DATA UNDER STUDY ->
== Segment start ==
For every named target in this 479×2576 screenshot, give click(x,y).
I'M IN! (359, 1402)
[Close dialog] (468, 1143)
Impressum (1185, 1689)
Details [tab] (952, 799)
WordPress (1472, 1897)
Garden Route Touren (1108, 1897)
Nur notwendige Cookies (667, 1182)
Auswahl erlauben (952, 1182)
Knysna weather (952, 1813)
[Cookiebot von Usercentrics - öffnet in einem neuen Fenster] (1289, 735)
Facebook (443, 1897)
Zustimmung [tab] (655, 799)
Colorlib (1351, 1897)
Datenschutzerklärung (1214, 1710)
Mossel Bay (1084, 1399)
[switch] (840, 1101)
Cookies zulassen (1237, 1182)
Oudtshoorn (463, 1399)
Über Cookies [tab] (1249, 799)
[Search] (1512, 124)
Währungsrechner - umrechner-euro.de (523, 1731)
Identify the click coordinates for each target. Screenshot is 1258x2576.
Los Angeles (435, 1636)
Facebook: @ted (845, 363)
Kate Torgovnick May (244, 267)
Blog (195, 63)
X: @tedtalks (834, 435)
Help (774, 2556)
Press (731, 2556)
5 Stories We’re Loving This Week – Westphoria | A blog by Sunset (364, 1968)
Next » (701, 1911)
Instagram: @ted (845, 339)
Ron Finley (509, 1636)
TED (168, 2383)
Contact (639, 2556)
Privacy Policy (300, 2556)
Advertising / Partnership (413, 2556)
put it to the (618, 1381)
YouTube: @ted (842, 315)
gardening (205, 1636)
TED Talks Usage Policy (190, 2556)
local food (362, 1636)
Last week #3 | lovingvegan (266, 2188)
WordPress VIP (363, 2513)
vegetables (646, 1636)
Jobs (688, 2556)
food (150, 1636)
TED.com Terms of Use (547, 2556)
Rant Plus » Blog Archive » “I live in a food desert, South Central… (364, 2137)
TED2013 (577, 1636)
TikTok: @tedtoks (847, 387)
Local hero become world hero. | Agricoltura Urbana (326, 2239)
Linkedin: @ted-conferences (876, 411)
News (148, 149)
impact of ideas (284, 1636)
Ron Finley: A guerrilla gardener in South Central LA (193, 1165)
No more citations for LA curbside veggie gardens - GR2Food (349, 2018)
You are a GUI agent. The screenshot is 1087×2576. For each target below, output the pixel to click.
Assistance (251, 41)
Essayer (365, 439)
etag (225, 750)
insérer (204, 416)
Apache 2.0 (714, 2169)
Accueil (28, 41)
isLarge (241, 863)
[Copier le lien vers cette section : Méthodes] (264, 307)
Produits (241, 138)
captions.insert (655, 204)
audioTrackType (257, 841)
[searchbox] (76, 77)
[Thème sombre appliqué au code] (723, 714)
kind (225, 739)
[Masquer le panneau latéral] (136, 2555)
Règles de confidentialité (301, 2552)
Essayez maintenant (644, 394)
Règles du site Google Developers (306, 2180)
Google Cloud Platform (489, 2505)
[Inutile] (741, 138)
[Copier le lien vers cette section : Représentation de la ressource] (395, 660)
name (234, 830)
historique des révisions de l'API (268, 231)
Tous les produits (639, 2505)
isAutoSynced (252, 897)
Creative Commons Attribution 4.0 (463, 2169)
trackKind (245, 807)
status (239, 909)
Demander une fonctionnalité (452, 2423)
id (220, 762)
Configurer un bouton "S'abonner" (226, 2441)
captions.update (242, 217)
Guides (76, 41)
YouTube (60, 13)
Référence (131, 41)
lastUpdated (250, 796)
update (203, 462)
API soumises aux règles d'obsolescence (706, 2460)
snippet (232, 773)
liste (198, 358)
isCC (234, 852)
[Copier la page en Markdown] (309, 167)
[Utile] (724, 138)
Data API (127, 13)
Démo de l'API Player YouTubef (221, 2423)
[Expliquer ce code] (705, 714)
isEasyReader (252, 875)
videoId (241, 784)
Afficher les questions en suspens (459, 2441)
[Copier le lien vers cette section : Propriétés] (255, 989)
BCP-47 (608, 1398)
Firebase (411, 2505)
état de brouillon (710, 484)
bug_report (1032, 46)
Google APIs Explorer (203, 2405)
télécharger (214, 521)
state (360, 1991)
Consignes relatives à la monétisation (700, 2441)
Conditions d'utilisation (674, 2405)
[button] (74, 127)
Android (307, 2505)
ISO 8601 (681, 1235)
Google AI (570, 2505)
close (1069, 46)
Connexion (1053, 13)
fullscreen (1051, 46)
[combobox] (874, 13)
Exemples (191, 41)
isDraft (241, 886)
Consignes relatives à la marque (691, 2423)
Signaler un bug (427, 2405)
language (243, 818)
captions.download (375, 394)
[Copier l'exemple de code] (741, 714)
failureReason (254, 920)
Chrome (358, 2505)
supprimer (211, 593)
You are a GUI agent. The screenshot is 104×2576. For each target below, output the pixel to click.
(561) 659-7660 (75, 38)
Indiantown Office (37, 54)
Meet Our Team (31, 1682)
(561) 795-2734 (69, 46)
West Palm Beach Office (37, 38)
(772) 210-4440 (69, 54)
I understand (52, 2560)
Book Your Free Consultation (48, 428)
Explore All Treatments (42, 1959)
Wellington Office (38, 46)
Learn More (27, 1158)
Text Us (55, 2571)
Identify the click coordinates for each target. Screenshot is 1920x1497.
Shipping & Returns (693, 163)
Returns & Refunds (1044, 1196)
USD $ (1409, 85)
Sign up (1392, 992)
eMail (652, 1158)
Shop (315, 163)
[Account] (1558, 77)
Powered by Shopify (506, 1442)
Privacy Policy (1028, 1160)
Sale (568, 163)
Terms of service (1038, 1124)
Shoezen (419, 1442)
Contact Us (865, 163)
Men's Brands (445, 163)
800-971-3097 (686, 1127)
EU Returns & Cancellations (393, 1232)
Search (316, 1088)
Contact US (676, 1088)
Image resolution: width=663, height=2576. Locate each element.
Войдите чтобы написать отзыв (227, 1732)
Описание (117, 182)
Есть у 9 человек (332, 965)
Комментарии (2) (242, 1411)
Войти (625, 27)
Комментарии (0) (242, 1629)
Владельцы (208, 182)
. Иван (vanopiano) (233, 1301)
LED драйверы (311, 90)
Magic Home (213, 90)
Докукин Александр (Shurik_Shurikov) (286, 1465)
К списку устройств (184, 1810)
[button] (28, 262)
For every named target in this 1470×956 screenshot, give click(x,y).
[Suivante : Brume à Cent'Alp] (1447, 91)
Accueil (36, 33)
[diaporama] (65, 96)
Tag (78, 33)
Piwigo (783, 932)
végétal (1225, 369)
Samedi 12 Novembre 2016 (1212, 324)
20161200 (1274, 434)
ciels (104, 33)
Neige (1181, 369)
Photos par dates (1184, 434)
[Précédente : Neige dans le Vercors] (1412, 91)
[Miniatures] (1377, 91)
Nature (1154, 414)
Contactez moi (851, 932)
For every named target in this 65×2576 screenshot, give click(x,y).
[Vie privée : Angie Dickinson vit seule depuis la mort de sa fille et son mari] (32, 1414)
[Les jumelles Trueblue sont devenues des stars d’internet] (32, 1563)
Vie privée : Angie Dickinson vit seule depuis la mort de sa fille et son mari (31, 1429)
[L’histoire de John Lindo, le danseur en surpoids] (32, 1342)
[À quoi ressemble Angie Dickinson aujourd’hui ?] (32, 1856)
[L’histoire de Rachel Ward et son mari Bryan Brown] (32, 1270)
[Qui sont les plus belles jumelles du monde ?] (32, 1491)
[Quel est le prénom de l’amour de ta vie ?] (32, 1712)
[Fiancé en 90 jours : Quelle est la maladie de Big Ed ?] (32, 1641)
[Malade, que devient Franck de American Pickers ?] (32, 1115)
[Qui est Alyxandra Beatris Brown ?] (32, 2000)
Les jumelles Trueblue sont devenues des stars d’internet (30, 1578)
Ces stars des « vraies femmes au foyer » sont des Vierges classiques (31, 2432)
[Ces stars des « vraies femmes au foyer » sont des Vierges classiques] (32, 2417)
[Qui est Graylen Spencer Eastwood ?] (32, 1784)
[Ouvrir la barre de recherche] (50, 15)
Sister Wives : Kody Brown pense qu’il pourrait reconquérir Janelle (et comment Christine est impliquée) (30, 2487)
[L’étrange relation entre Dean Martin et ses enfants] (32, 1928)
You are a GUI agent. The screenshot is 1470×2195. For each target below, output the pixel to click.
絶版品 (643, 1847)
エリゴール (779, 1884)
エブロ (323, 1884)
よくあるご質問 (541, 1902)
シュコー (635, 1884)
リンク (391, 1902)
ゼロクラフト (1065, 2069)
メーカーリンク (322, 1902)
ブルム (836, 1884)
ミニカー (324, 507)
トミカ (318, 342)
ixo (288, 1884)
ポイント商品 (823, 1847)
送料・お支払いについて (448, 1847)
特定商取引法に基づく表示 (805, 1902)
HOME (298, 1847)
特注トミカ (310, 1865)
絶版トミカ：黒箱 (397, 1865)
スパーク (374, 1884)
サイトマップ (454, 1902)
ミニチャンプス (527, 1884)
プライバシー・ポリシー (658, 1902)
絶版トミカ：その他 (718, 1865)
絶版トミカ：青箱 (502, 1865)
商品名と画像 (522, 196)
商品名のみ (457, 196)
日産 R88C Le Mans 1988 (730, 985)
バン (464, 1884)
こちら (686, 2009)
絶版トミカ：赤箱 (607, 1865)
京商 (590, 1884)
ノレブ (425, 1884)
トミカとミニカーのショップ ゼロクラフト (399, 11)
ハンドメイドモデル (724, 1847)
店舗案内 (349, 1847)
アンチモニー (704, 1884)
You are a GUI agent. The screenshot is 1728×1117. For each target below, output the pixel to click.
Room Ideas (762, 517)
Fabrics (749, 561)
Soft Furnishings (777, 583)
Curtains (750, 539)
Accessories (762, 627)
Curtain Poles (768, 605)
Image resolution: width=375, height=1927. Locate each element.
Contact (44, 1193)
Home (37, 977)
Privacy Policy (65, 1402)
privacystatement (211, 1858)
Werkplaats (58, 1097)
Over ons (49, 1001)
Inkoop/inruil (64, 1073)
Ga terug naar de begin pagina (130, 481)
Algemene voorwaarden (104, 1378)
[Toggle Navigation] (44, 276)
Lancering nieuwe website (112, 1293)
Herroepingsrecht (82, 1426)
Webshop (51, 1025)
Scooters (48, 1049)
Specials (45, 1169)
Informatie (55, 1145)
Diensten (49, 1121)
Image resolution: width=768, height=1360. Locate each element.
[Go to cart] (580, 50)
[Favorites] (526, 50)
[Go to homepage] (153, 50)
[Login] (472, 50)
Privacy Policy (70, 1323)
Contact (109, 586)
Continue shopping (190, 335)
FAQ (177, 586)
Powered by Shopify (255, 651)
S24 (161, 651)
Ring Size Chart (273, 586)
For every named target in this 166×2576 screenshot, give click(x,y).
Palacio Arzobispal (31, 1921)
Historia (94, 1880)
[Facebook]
== Segment end ==
ASSIGNED TASK -> Please retype the listing word for word, from its first line through the line containing "Colorlib (1351, 1897)", and add nothing else.

SOLUTION TO THIS PROBLEM ->
For every named target in this 479×2576 screenshot, give click(x,y).
I'M IN! (359, 1402)
[Close dialog] (468, 1143)
Impressum (1185, 1689)
Details [tab] (952, 799)
WordPress (1472, 1897)
Garden Route Touren (1108, 1897)
Nur notwendige Cookies (667, 1182)
Auswahl erlauben (952, 1182)
Knysna weather (952, 1813)
[Cookiebot von Usercentrics - öffnet in einem neuen Fenster] (1289, 735)
Facebook (443, 1897)
Zustimmung [tab] (655, 799)
Colorlib (1351, 1897)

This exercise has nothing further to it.